Keywords

1 Introduction

Neural mechanical translation can only achieve better results by training large-scale parallel corpora. Chinese-Vietnamese neural machine translation is a neural machine translation of resource scarcity types. It is difficult to obtain large-scale parallel corpus of Chinese-Vietnamese in a short time. Pseudo-parallel sentence pair generation is one of the important methods to extend pseudo-parallel corpus. Many researches have shown that pseudo-parallel corpora can also effectively improve the performance in neural machine translation of resource scarcity types.

There are three methods to generate pseudo-parallel corpora now. They are the method of back translation [1], the method of retelling [2,3,4,5], and the method of data augmentation [6]. These methods use a small amount of parallel corpus to generate pseudo-parallel corpora. But these specific methods are different. The back translation based method uses monolingual corpus resources to generate pseudo-parallel corpora in the iterative process of the neural machine translation model. The retelling based method uses external resources to reproduce the bilingual parallel corpus. The method based on data enhancement uses the information of parallel corpus, and replaces the module under the certain rules to realize the generation of pseudo-parallel corpus.
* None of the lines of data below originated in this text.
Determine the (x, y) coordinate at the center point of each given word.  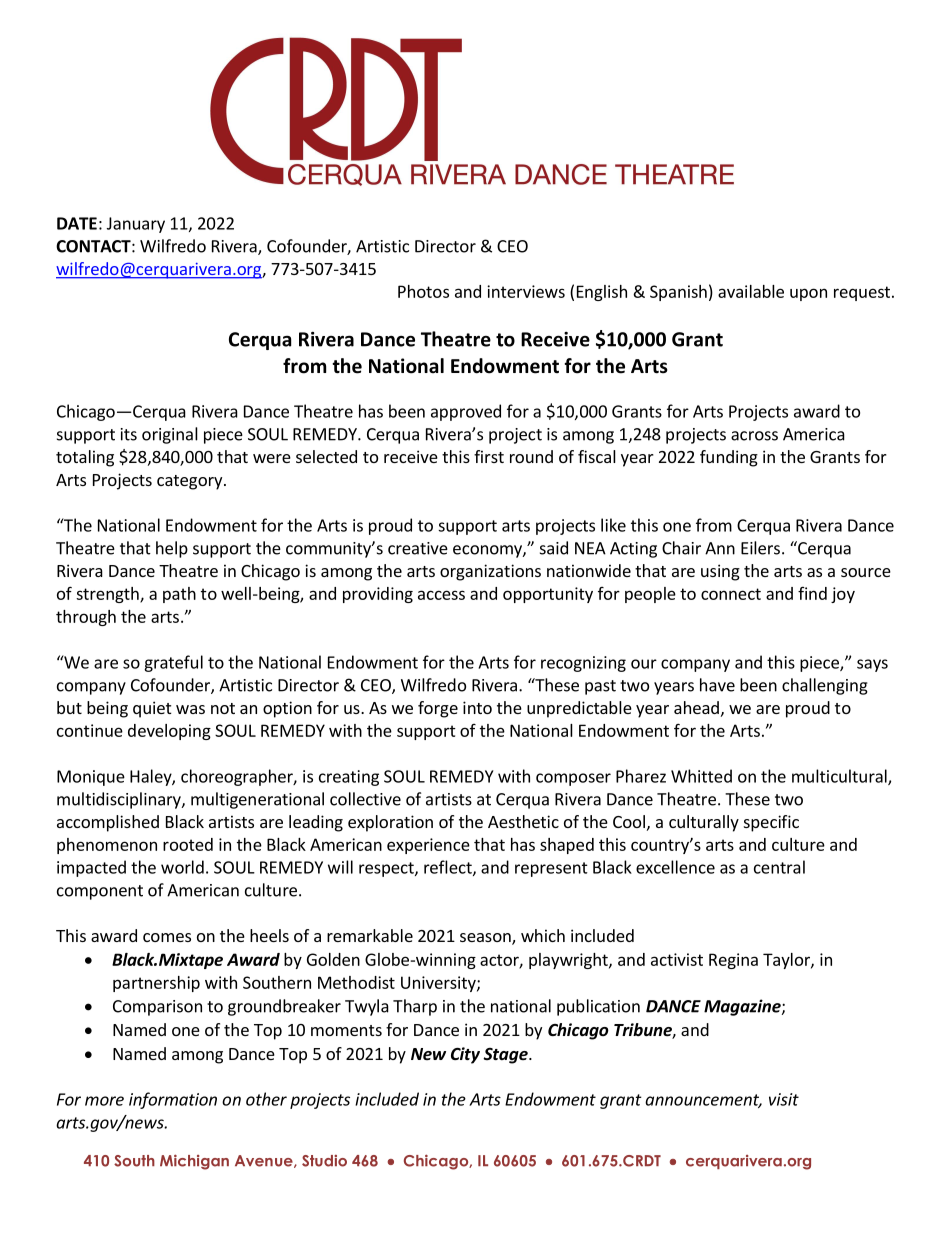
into (477, 707)
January (136, 225)
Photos (423, 291)
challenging (825, 686)
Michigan (194, 1162)
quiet (152, 709)
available (751, 291)
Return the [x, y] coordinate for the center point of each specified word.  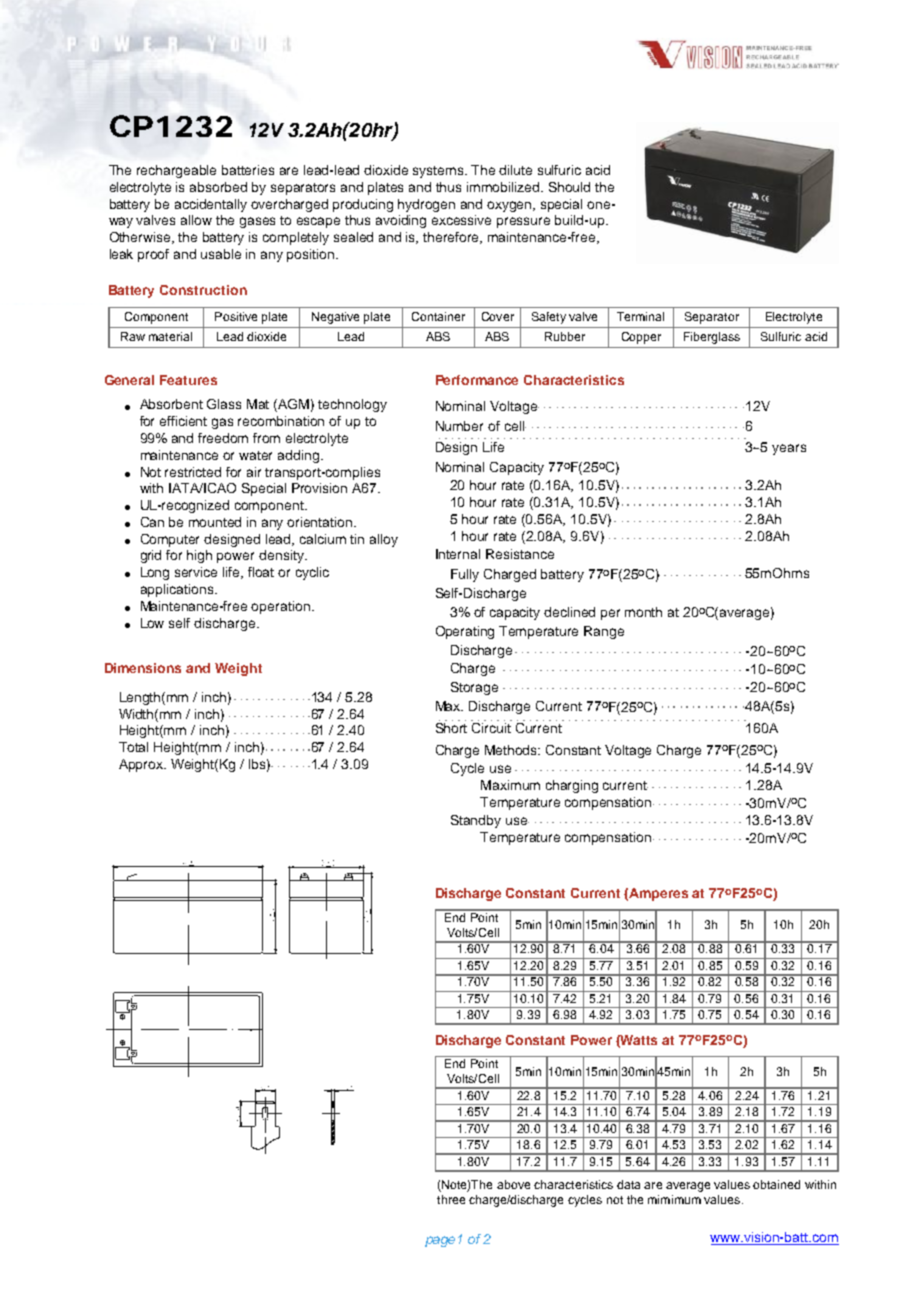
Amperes [658, 894]
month [643, 612]
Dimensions [143, 668]
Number [459, 426]
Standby [476, 821]
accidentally [211, 205]
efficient [183, 421]
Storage [474, 688]
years [789, 449]
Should [569, 187]
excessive [461, 220]
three [451, 1199]
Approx [142, 765]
The method based on data enhancement can achieve better results without introducing additional resources. Therefore, this paper uses the method of data enhancement to realize the generation of Chinese-Vietnamese pseudo-parallel corpora. This method is also called a phrase-based Chinese-Vietnamese pseudo-parallel sentence pair generation method. This method firstly realizes the word alignment and phrase syntactic structure analysis for small-scale Chinese-Vietnamese parallel corpus. Then the method extracts the Chinese-Vietnamese aligned noun phrase (NP) and verb phrase (VP) according to the word alignment information and the phrase syntactic structure information of the parallel sentence pair, and form a collection of Chinese-Vietnamese alignment phrases. Finally, according to the phrase syntactic parsing tree of the Chinese and Vietnamese parallel sentence pairs, we find the NP and VP structures at different depths. At the same time, we use the set of aligned phrases to replace the phrases in the sentence, and use the language model to verify the newly generated sentences, and finally generate the Chinese and Vietnamese pseudo-parallel sentence pairs.

2 Related Work

In recent years, domestic and foreign scholars have studied the methods of corpus generation for small-scale parallel corpora, and have achieved a series of results. On the premise of not introducing additional resources, He et al. [5] proposed a paraphrase method based on dependency analysis and sentence generation. The method obtains a dependency tree by performing dependency analysis on sentences, and then generates multiple natural language sentences from the dependency tree. The sentence generated by this method has no lexical change compared to the original sentence. However, this method has changed the word order and improved the quality of machine translation without introducing additional resources. Fadae et al. [6] proposed the method of TDA (Translation Data Augmentation) to generate pseudo-parallel sentence pairs. The method first replaces the common words in the parallel sentence pairs with the rare words, and obtains the pseudo-parallel sentence pairs. To ensure that the pseudo-parallel sentence pairs are grammatically and semantically correct, the method uses a language model to filter pairs the pseudo-parallel sentences pairs. The pseudo-parallel sentence pair through the screening mechanism is the training corpus that can be used as a neural machine translation. Cai et al. [7] use data enhancement technology to expand the training data of resource-starved languages. The method first blocks the sentence and then finds the two most similar modules in the sentence. Finally, by forming a new sentence by adjusting their position, we have realized the extension of the pseudo-parallel sentence pair.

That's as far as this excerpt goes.